Most blacks and mulattos came to Louisiana as slaves for French planters in the late eighteenth century or as “freed coloreds” following the Haitian revolution that ended in 1803. The music they played became known as zydeco, a creolized form of the French word for snapbeans. Scholars are not certain exactly how the term “zydeco” developed into its present meaning, but among themselves local residents often say that it is derived from an old southwestern Louisiana dance tune known as “Les Haricots Sont Pas Sales” (“The Snapbeans are Not Salted”). This term also shares its origins with the Afro-Caribbean culture that spices up all of this area. The spelling for this lively dance music is not standardized, and the word sometimes appears as zodico, zordico, or even zologo. Zydeco refers not only to music but also to the event where the dancing and music take place. Thus, one can host a zydeco, referring not only to music but food, dancing, and socializing. Especially popular are zydecos held at a fais-do-do, an informal house party where the music and dancing last far into the night.
Although zydeco and Cajun music are closely related, distinctions can be made. Zydeco tends to be played at a quicker tempo. Its melodies are generally simplified with more emphasis placed on its syncopated rhythms. In a Cajun two-step the first and third beats are accented, while a zydeco two-step accents the second and fourth beat. The repertoire of zydeco musicians also tends to include more blues and fewer waltzes
than do Cajuns. Cajun bands usually feature a triangle, while zydeco bands favor a washboard fastened to a vest and known as a frottoir. Prior to the contemporary models, nineteenth-century zydeco musicians favored a scrapped animal jaw or a notched stick to provide the rhythmic drive.
Among older zydeco musicians, the Fontenot and Ardion families are noted for their skill, though for many years they played mostly for neighbors and friends.

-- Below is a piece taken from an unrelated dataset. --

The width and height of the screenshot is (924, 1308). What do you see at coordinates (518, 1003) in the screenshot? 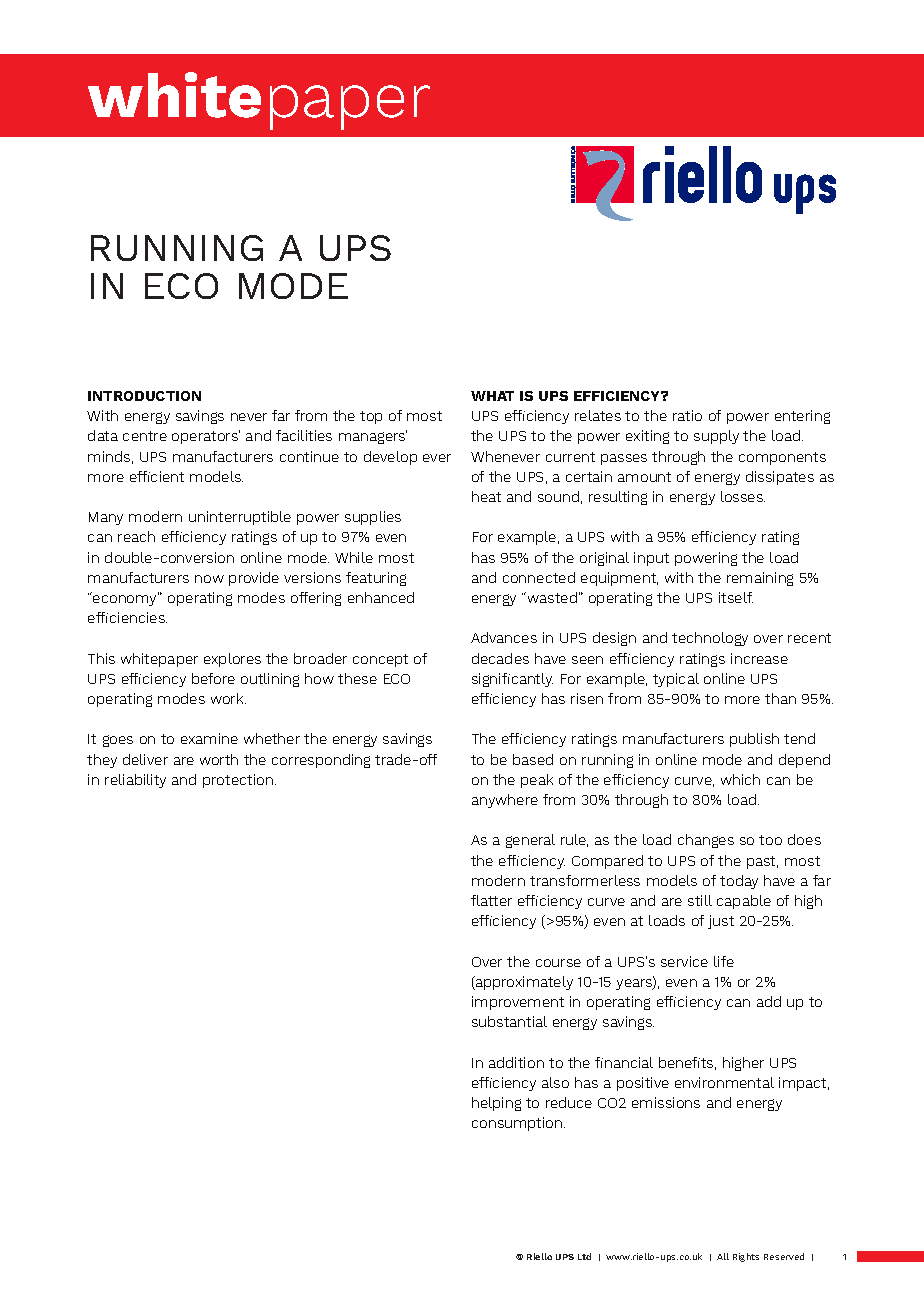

Local interest in zydeco music has increased over the past 20 years to the point that Alphonse Ardoin observed:
I have a grandson . . . that I’m trying to teach. He’s only three years old, but he’s interested already. He doesn’t know how to play anything yet, but he takes the accordion and plays with it . . . To be a musician, you have to be committed to music and have it in your family. It has to be in your blood for you to learn easily. (Ancelet 1984, 87)
Without a doubt, Clifton Chenier was the best-known zydeco musician. Before passing away from kidney disease in 1984 he toured extensively, bringing his modern zydeco music to large concert halls and small dance halls across the country. Chenier transformed zydeco music by using his larger piano-keyed accordion and incorporating elements of blues and rock ’n’ roll. His early recording efforts included some R&B releases for Specialty and Post. But Chenier’s breakthrough came in the late 1960s when he began playing at blues festivals and recording his unique music for Arhoolie Records. His band usually included a saxophone and full rhythm section in addition to his brother Cleveland’s washboard.
The impact of zydeco has grown to international proportions since the 1990s. The amplified blues-based bands of Nathan & The Zydeco Cha Chas, Terence Semien, Beau Jocque, Queen Ida and the Bon Ton Zydeco Band, and Buckwheat Zydeco have toured Europe as well as the United States. They perform for local dances as well as international blues festivals. The initial 1983 Opelousas Zydeco Festival underscores the fact that this music originated and continues to thrive in Louisiana and was (finally) recognized there before disseminating across the United States and beyond.